Blue Cross & Blue Shield of Rhode Island has done some admirable work here. But much more remains to be done.
The PCP would have a team and would triage care so that everyone on the team works at the top of their license.
In the future, the physician works only on the more complex cases where she can do the most good and move the needle. And that’s what PCPs want.
Likewise, the PCP will be tied in via interoperable electronic medical records with the specialists and hospitals, real time. Someone in the PCP’s office (not the PCP) can check on patients’ status, and if a red flag pops up, can notify the PCP or the nurse practitioner for a consult. Now the PCP knows exactly what is happening with her patients wherever they are, and given the PCP’s superior knowledge of the patient, can have input, if needed.

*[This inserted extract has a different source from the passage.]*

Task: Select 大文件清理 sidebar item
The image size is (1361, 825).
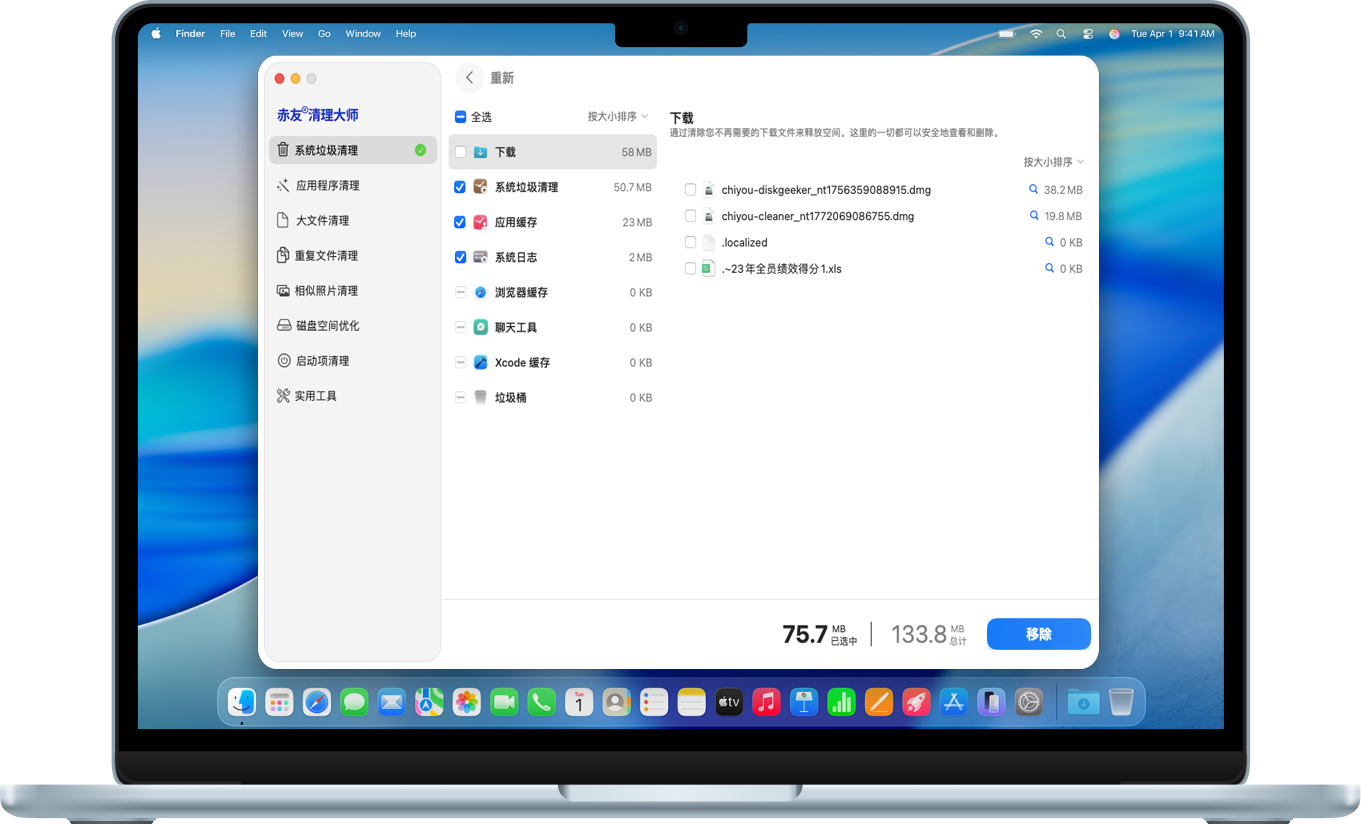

This is better than hospital rounds. And continuity of care is enhanced after the specialist or hospital concludes the care. The handoff is assured.
All of the foregoing is doable. But it will require focus, persistence and a public awareness that this disruption is for the greater good, over time. Politicians and the media must understand this. They cannot knee-jerk react negatively to disruptive change.
We must do this. Fully loaded, old-style family coverage costs about $25,000 a year. This is more than a minimum-wage earner makes in a whole year, before taxes. And the quality of what we get in return is unacceptable by any measure.
Businesses and government must unite in demanding this change now. •


Jim Purcell has been a trial attorney for 25 years, and served as chief operating officer and CEO of Blue Cross & Blue Shield of Rhode Island for a total of 11 years. This is the third of a five-part package of op-eds he’ll offer on health care delivery and reform.